Ou outras pessoas que tá ficando na Fazenda, que tá aumentando o grupo da Fazenda aqui, é pelos necessitados - famílias que chega aqui sem condições de ir ao pé do médico, sem condições de chegar numa cidade pra cuidar da própria saúde, chega aqui a gente tem um controle tanto pelo lado do Daime quanto pela saúde também, porque a base da Fazenda é um embrião de posto de educação e saúde. Porque tem que educar as pessoas pela parte ambiental, educar as pessoas pela parte social, porque a comunidade da fazenda ela funciona com um cunho social, ela tem uma sociedade. O pessoal da comunidade do Céu do Mapiá eles têm um compromisso, eles têm uma disciplina, eles têm o que é um regulamento: Todo pai de família tem que trabalhar pra se manter, toda mãe de família tem que trabalhar pra se manter: ter sua casa, ter o seu roçado, ter a sua base alimentar. Porque aí, através da alimentação determinada, muitas curas são feitas através da alimentação. 80% dos problemas sérios que chega aqui na Fazenda, do povo, é falta de alimentação, é alimentação descontrolada (é comer aquilo que o intestino não resiste, comer aquilo que o corpo não tá reagindo mesmo totalmente, pelo excesso de gordura, ou qualquer tipo de crise que a pessoa tenha no corpo). Às vezes é até interno, ninguém vê: porque geralmente o homem do campo, o homem do mato, ele só acredita que está doente quando vê o machucado lá, vê o corte, ou vê a pancada, se acha quebrado. Quer dizer, a parte do organismo do homem, aqui eles não cuidam disso, eles são ignorantes por esse lado, eles não têm essa educação. Então essa educação o pessoal do Mapiá controla ela, ela tem esse lado, e assim que a comunidade vai crescendo e acolhendo muitas famílias que estão necessitadas de uma boa alimentação, necessitadas de uma melhor escola, de um melhor professor, uma assistência médica - que tudo isso a comunidade do Mapiá tem controle.
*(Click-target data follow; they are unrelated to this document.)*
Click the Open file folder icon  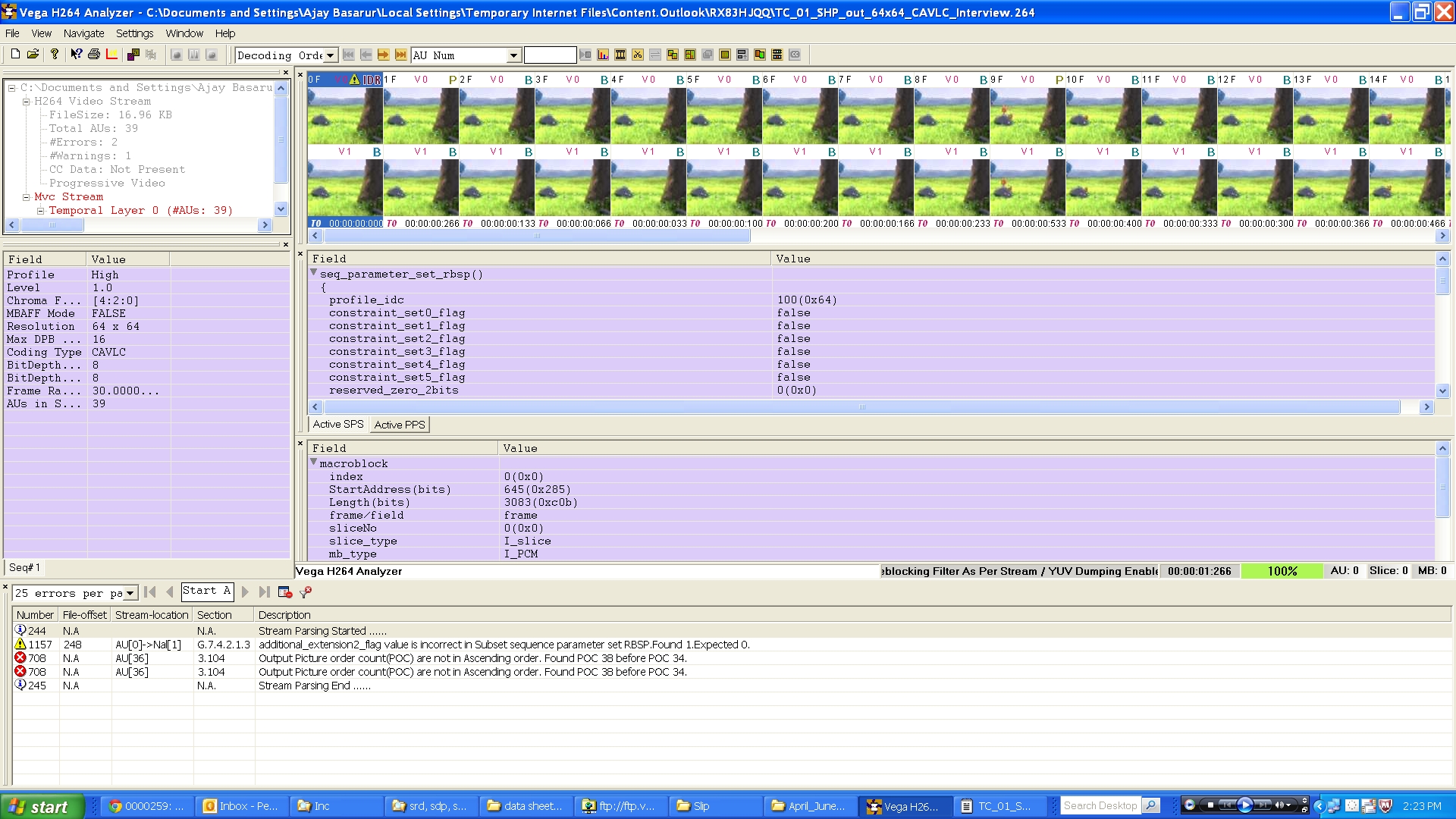click(x=33, y=55)
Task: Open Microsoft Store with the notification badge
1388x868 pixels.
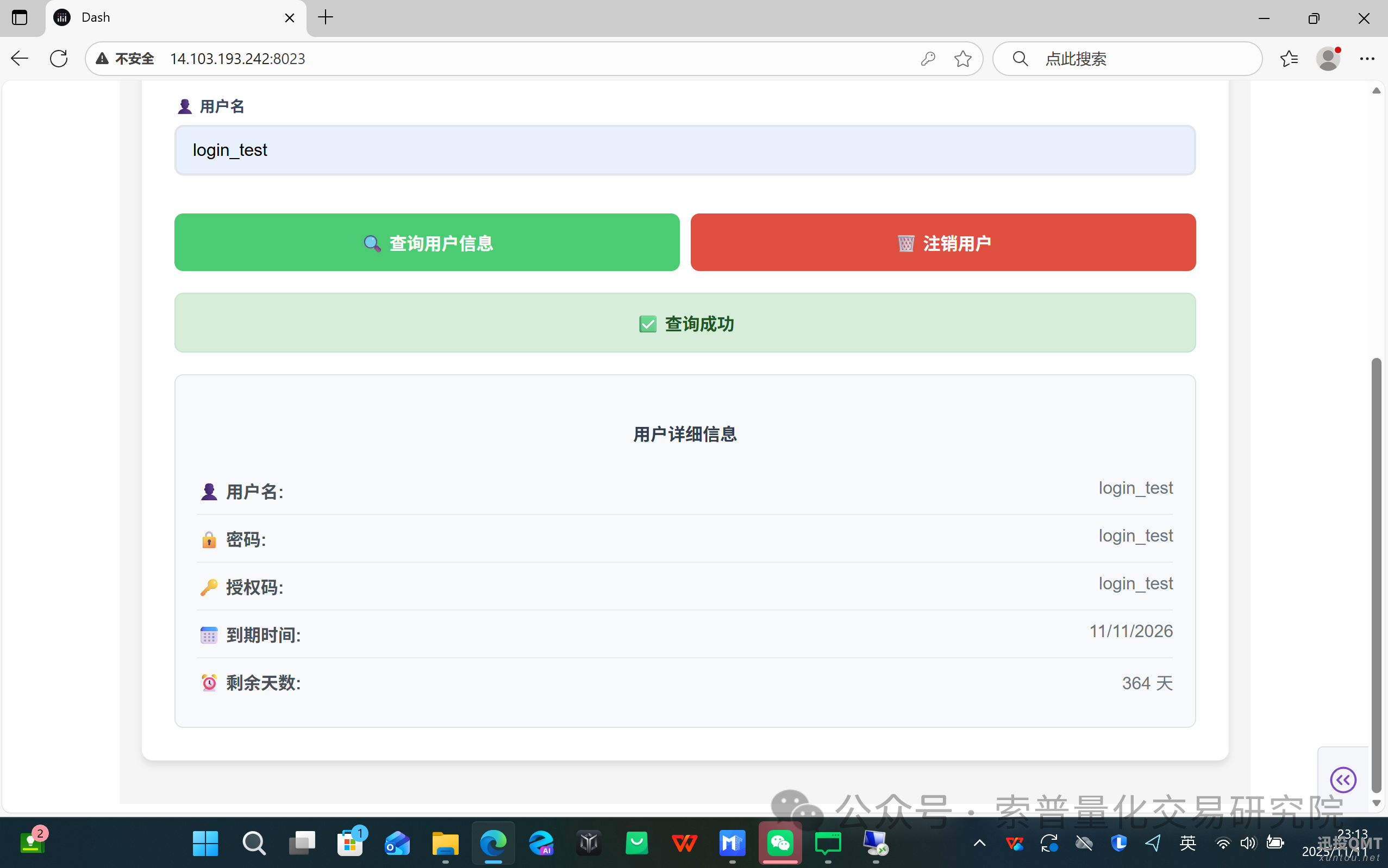Action: pos(351,844)
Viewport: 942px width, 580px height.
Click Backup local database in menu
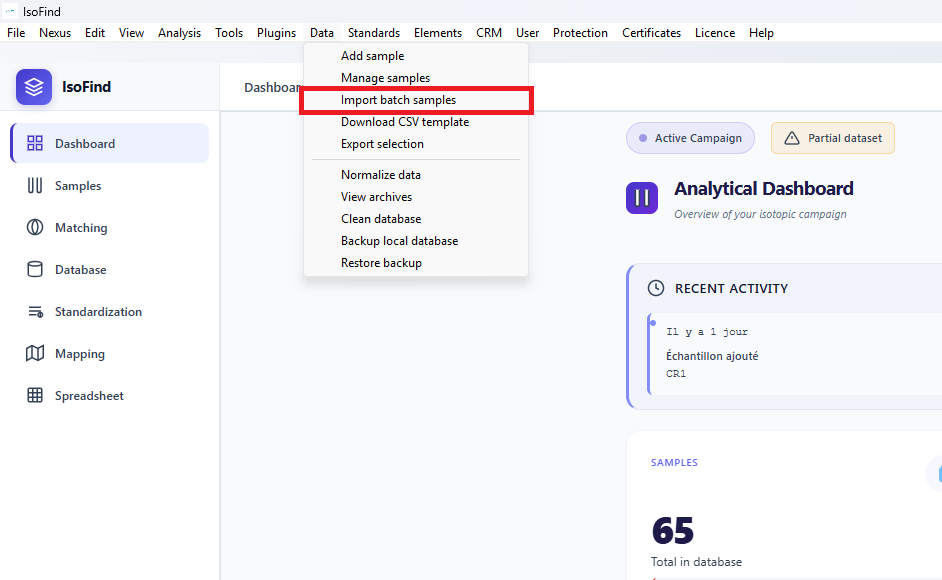399,241
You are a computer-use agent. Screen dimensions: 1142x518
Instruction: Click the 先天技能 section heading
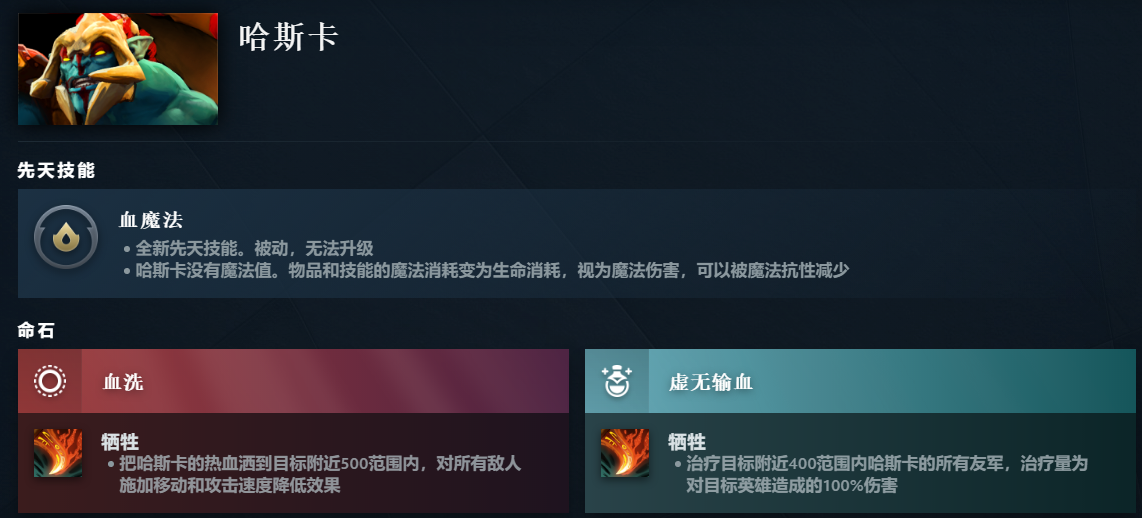[56, 170]
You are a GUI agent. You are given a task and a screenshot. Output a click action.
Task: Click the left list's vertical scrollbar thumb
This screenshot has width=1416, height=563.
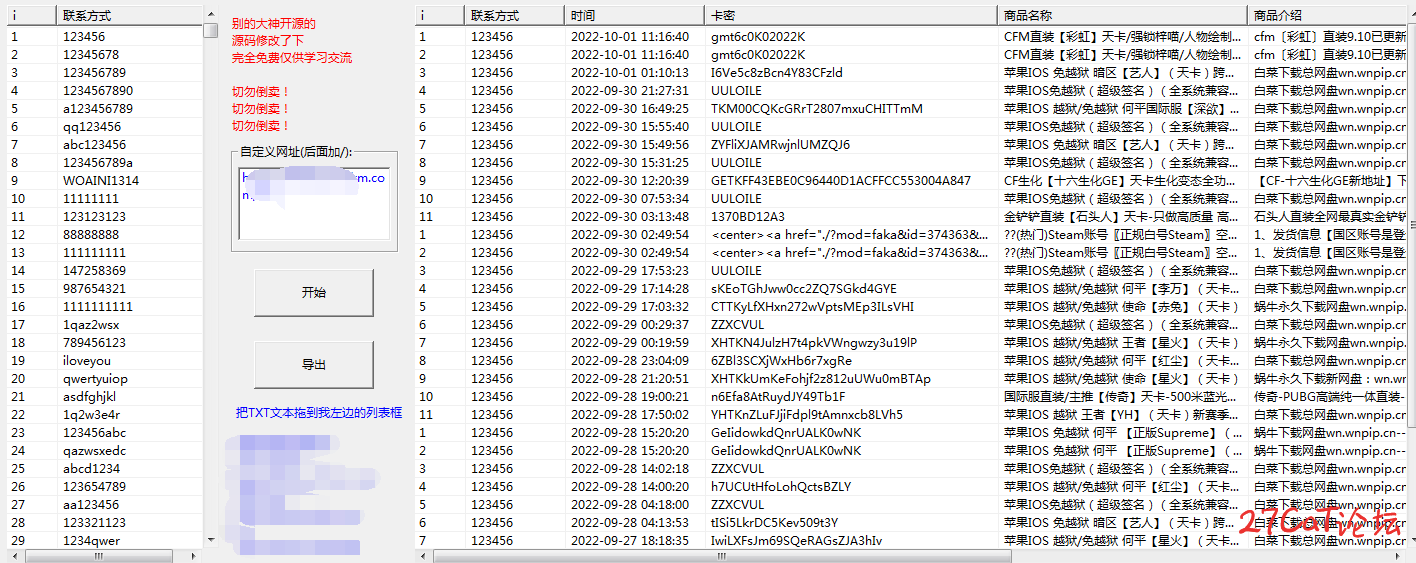point(210,29)
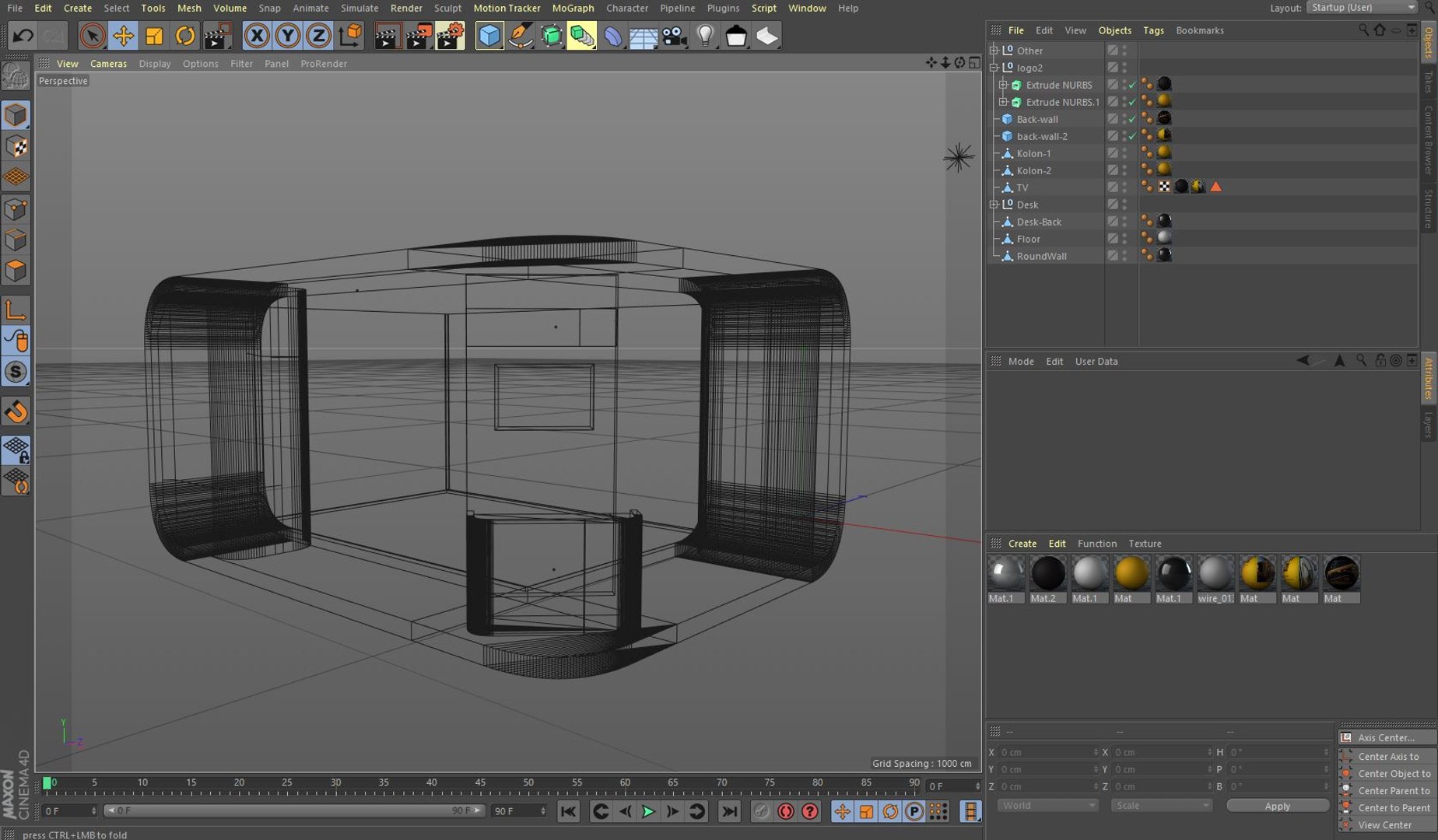The height and width of the screenshot is (840, 1438).
Task: Collapse the logo2 object group
Action: [994, 68]
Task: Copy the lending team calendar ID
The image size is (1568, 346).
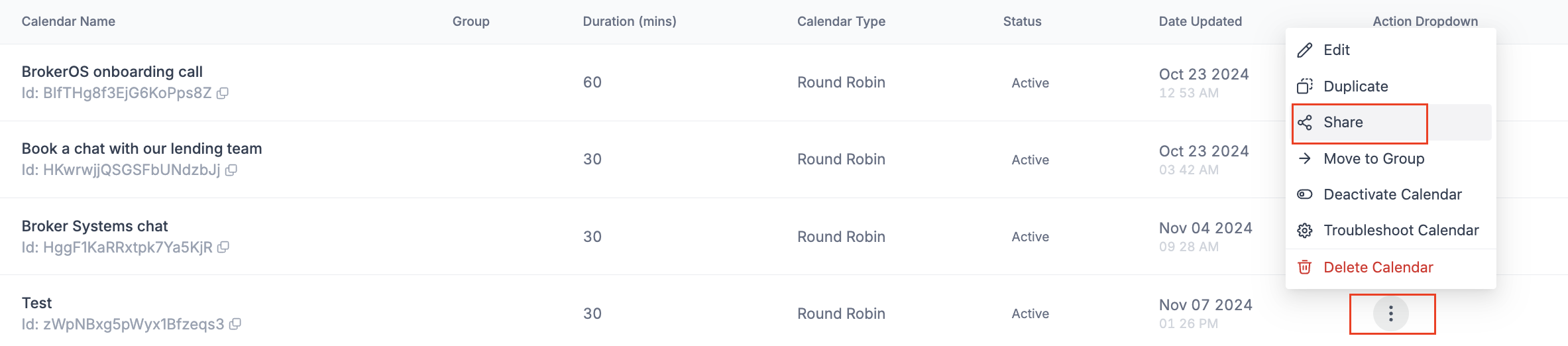Action: click(x=231, y=170)
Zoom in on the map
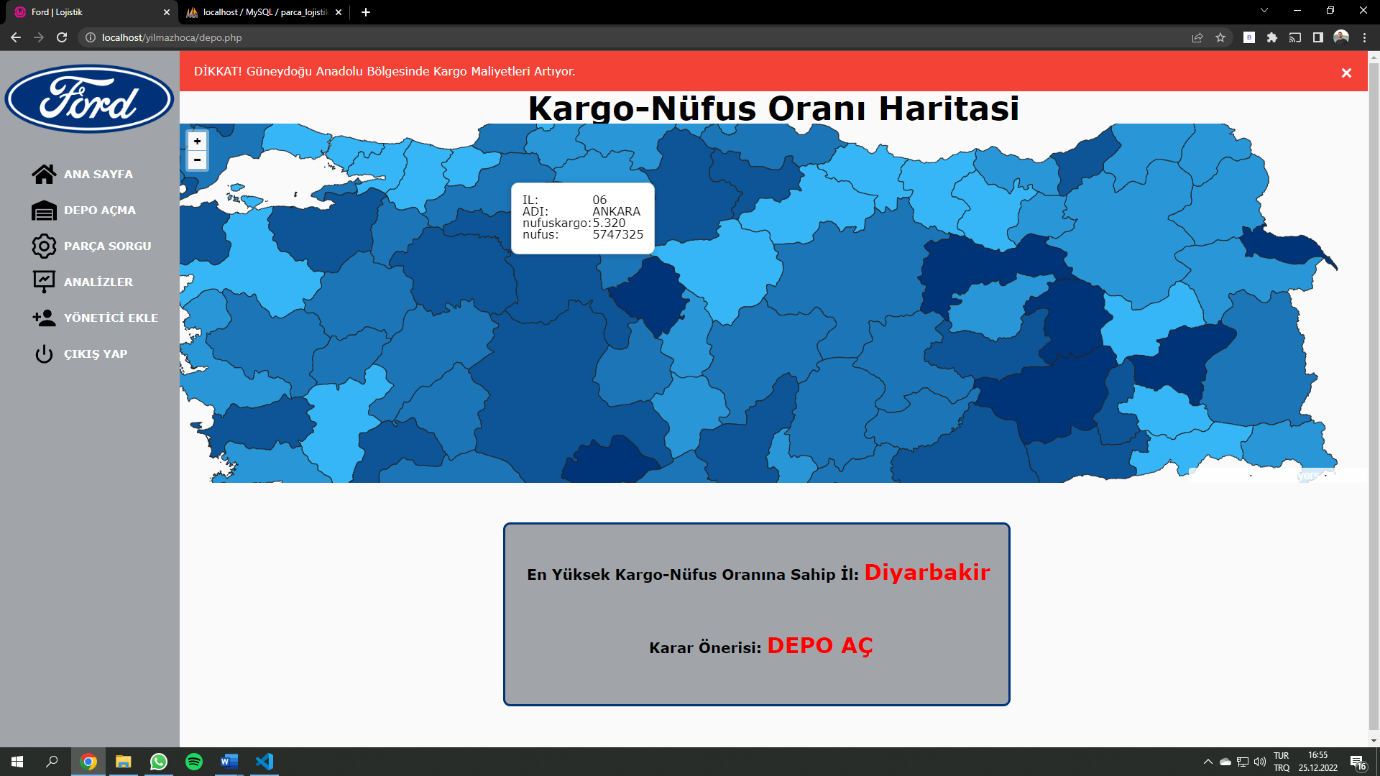Screen dimensions: 1380x776 197,141
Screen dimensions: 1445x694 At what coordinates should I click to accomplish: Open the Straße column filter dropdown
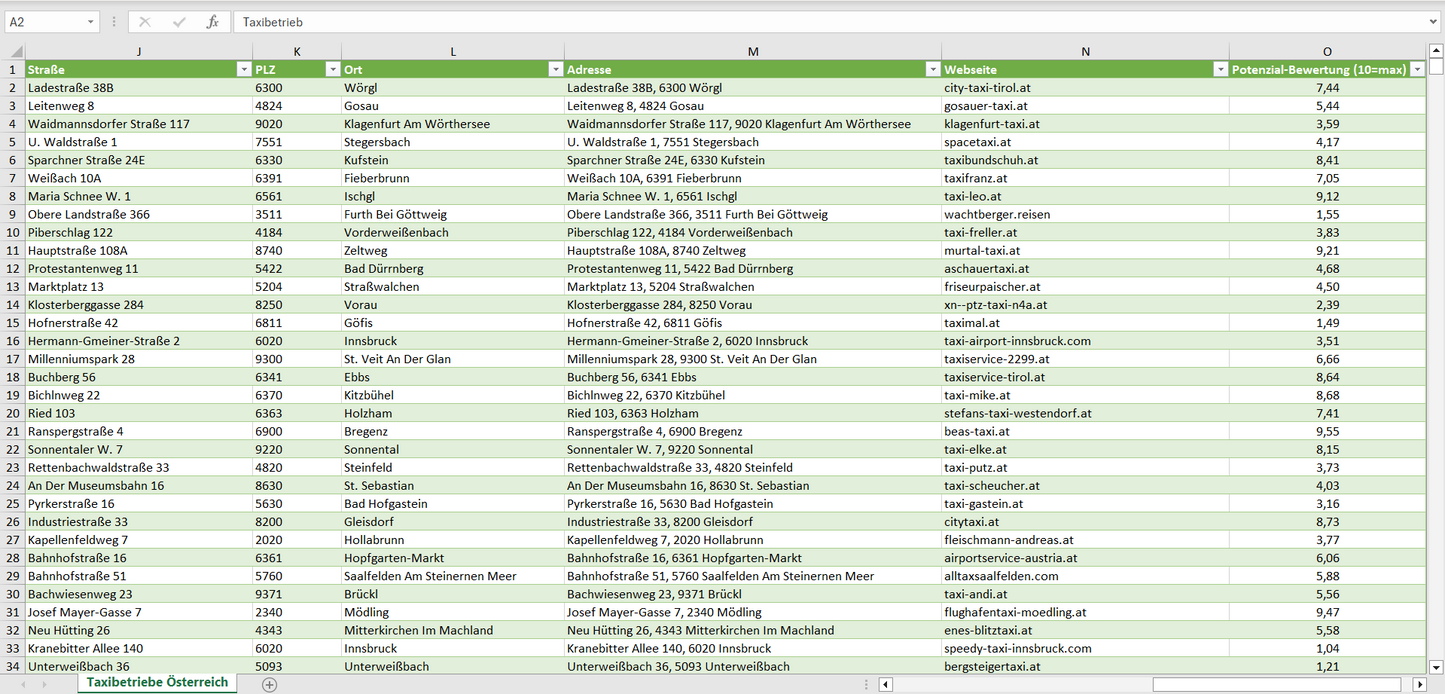pyautogui.click(x=243, y=70)
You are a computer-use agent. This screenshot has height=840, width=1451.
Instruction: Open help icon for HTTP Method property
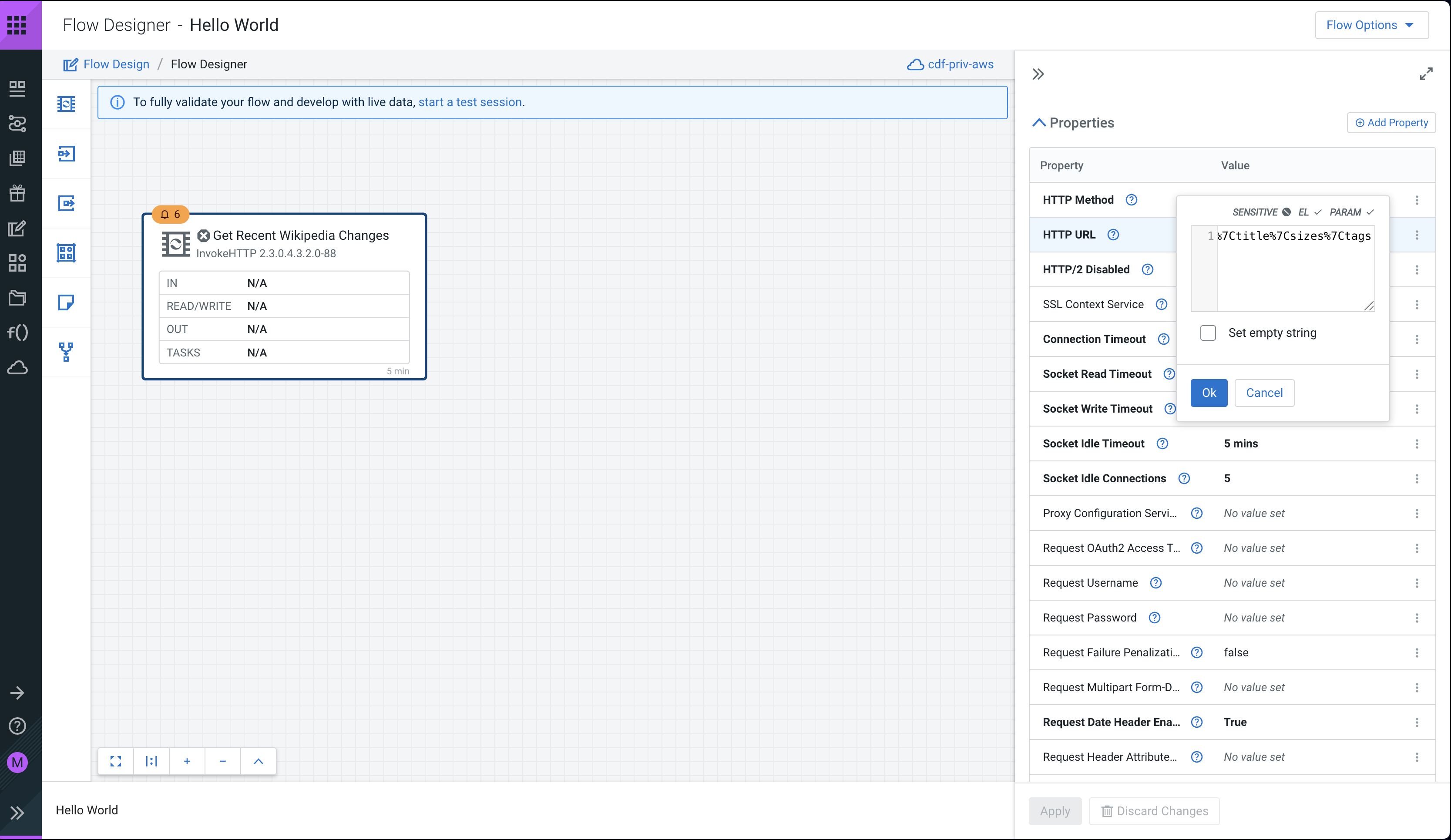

Então, como aqui a Fazenda é uma porta de entrada, os que querem entrar pra dentro da comunidade, aqui a gente já tem um pequeno ponto de informação do povo: Como é que o pessoal do Mapiá trabalha, como é que o pessoal do Mapiá vive, como é que a comunidade cresceu, por que foi que ela cresceu - ela cresceu em cima de dois pontos-chave: a educação e a saúde.
Muito pai de família tinha vontade de educar os filhos, não conseguia morar perto de uma escola. Muito pai de família tinha vontade de tratar dos seus filhos, não tinha condições de chegar num médico pra dar aquele check-up na família. Foi no Céu do Mapiá, teve condição. Porque quando chegou, é uma coisa comunitária, uma sociedade aberta, ainda não chegou num limite de basta - nisso, todas pessoas que vêm com necessidade, estão cuidando e sendo cuidadas, e tá aumentando o pessoal da comunidade.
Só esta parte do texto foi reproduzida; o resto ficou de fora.